In our view of this case, neither of these rulings is' available as error to the appellant, or should entitle him to a reversal of the judgment of the court below.
The gist of the appellant’s defence to this action was that he was induced to execute the note in suit by certain representations of Hazzard, the payee of the note, which were false and fraudulent, and upon which the appellant relied.
Upon the issue joined on this defence, the mortgage of James M. Crandall, the principal of said note, to the appellant as surety therein, was clearly admissible in evidence. The mortgage was executed about eighteen months prior to the date of the note sued on, to secure the appellant “ against any loss he may hereafter sustain by reason of becoming my surety or endorser on any note or other obligation, to any person or persons whatever, to the amount of six hundred dollars,” the amount of the note in suit. The evidence, therefore, tended to show, that the appellant, instead of relying upon the alleged representations of Hazzard as an inducement to sign said note, in fact relied upon the indemnity mortgage, then held by him, to the amount of said note. The mortgage to Eiezer was on the same real estate covered by the appellant’s indemnity mortgage, and was a prior lien thereto. The only purpose to be subserved, so far as we can see, in putting the Eiezer mortgage in evidence, was to show the actual amount of the appellant’s indemnity, as the surety on the note in suit. It is certain, we think, that the admission of the Eiezer mort*360gage in evidence did not, and could not, work any possible injury to the appellant, in his defence of this action.

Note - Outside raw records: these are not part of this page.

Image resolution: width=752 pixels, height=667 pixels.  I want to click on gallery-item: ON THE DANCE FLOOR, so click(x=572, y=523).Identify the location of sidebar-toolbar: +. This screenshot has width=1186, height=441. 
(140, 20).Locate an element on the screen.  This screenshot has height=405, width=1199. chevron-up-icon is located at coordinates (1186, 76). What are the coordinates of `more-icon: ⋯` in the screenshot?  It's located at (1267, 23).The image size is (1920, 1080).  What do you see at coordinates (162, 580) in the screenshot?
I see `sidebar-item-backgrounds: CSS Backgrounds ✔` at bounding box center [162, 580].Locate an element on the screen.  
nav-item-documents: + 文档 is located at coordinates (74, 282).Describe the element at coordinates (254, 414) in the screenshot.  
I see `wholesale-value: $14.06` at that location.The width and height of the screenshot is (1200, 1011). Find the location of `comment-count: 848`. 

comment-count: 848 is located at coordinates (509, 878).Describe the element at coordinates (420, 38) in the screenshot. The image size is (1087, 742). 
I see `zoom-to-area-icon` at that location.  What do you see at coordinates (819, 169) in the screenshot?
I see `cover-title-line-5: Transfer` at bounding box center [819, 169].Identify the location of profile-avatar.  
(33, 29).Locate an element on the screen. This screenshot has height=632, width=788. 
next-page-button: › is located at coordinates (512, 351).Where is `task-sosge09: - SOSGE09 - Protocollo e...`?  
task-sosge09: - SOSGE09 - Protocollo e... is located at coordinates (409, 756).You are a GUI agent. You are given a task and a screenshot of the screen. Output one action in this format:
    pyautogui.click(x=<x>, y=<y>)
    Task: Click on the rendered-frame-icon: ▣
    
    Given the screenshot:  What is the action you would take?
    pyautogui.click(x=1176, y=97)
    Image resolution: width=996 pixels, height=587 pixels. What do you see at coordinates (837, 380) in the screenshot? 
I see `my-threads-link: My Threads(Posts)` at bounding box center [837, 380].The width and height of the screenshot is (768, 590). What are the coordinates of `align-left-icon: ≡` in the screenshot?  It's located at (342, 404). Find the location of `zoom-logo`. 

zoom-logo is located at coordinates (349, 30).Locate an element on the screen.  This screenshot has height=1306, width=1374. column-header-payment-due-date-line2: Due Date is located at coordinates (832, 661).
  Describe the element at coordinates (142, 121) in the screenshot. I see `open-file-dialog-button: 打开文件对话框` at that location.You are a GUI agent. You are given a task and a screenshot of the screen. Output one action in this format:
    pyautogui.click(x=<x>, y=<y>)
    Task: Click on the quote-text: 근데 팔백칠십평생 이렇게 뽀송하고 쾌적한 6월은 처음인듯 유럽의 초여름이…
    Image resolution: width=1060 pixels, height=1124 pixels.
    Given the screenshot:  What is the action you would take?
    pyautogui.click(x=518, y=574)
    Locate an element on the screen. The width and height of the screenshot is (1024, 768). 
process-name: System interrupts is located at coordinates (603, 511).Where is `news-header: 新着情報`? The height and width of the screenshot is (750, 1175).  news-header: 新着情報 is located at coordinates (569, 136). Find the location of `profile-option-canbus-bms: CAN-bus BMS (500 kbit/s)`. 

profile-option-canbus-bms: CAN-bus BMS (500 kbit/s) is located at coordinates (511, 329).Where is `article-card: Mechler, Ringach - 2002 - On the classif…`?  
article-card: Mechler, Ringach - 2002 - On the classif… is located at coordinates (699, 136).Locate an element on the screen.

The appellant’s counsel has also complained, in argument, of a .part of one of the instructions of the court to the jury, and of the court’s refusal to give an instruction asked for by the appellant.
We have carefully examined and considered the instructions of the court to the jury, and it seems to us, that these instructions contain a full and fair statement of the law applicable to the issues in the case and the evidence adduced upon the trial. The instruction asked for by the appellant and refused, in so far as it was applicable to the case and stated the law, was fairly embraced in the court’s instructions to the jury; and therefore the refusal of the court to give the instruction as asked for was not erroneous. It would be unprofitable, we think, for us to set out these instructions at length, or to comment on them in detail, in this opinion. A thorough examination of the entire record, and a careful consideration of all the questions involved therein, have led us to the conclusion “that the merits of the cause have been fairly tried and determined in the court below.” In such a case, the statute imperatively forbids that the judgment “be stayed or reversed, in whole or in part.” 2 R. S. 1876, p. 246, sec. 580.
The judgment is affirmed, at the appellant’s costs.